Le mépris de soi (ou comment Marie-Claude Lortie m’a convaincu de renoncer à la souveraineté)

17 Mai

Je ne me suis jamais caché d’avoir été souverainiste. J’ai porté des macarons du Oui en 1980. J’ai voté Oui au référendum de 1995. J’ai même été membre d’un parti souverainiste.

Mais on ne m’y reprendra plus. Là où Stéphane Dion, Stephen Jarislowsky et les citoyens de Brockville ont échoué, Marie-Claude Lortie, elle, m’aura convaincu.

Car, véritablement, les Québécois, avec leur ketchup en bouteille et leur vinaigrette du supermarché,  n’ont que ce qu’ils méritent. En fait, ils s’en tirent plutôt bien, considérant leurs nombreux crimes de leste gastronomie.

Il faut se rendre à l’évidence, un peuple qui ose faire son pâté chinois à partir d’autre chose que du boeuf biologique élevé localement dans le respect de sa différence et du maïs ancestral cueilli à la main par des moines polyglottes habitant une abbaye géothermique conçue par un designer suédois est irrémédiablement condamné à un petit pain Pom et à un carré de beurre Lactancia gluant.

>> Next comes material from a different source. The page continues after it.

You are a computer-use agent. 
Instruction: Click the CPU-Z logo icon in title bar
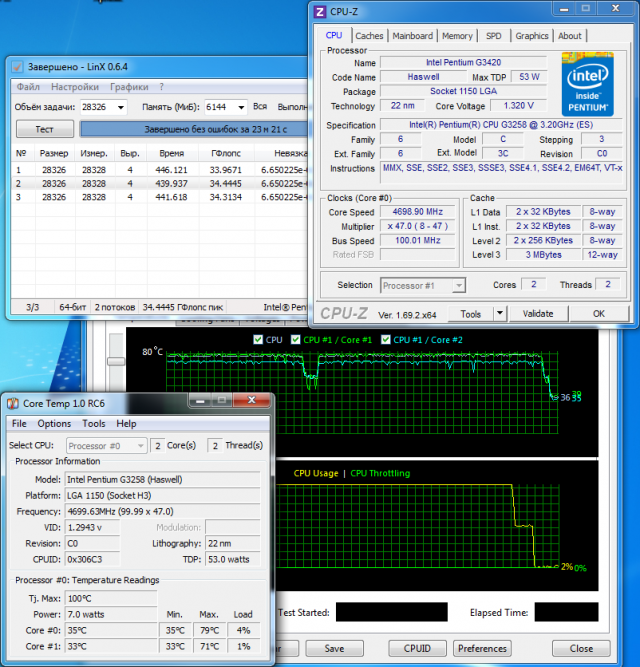coord(320,12)
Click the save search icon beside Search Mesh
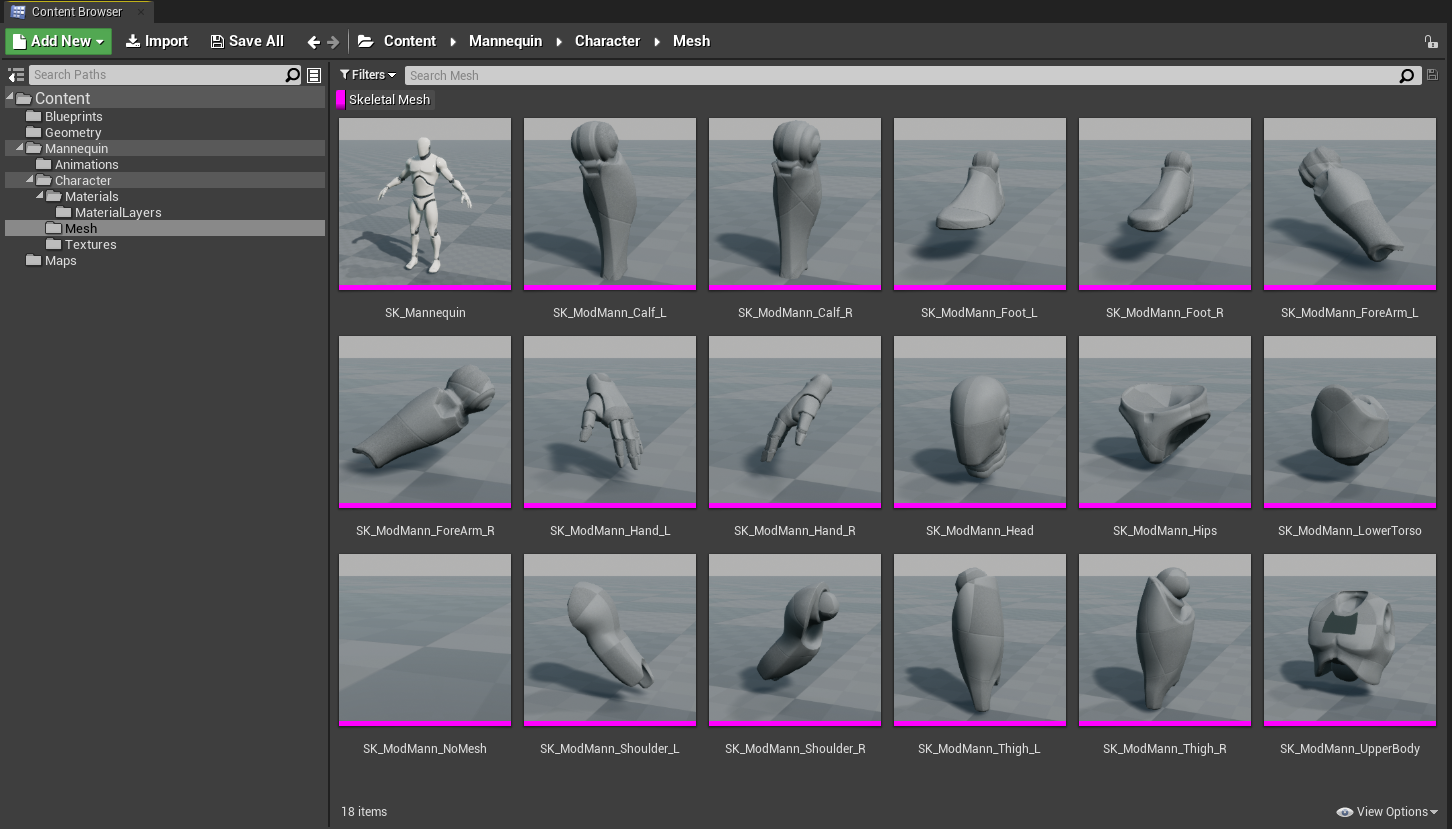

Plutôt que de chercher son indépendance, le peuple québécois devrait sans attendre emprunter la seule avenue sensée qu’il lui reste : demander son annexion immédiate à la Scandinavie.

Présentons-nous collectivement penauds et prostrés devant ces peuples nordiques qui ont de si nombreuses « leçons à nous apprendre ».

Évoquons leurs lumières (DEL ou fluo-compactes?) pour, qu’un jour, comme en Scandinavie, tous les supermarchés soient délaissés en faveur de repas maisons concoctés chaque jour par des chefs éco-responsables à partir d’ingrédients locaux cultivés dans des jardins communautaires par des artistes de rue repentants et empathiques.

Quand – et seulement quand –  les citoyens de Ville-Émard auront développé leur propre espèce de poulet urbain et ceux de Duvernay ressuscité une variété de betterave autochtone pourrons-nous enfin oser relever la tête et prétendre exister sur la même planète que nos idoles scandinaves, ces géants dont nous n’arriverons jamais à la semelle de chanvre équitable.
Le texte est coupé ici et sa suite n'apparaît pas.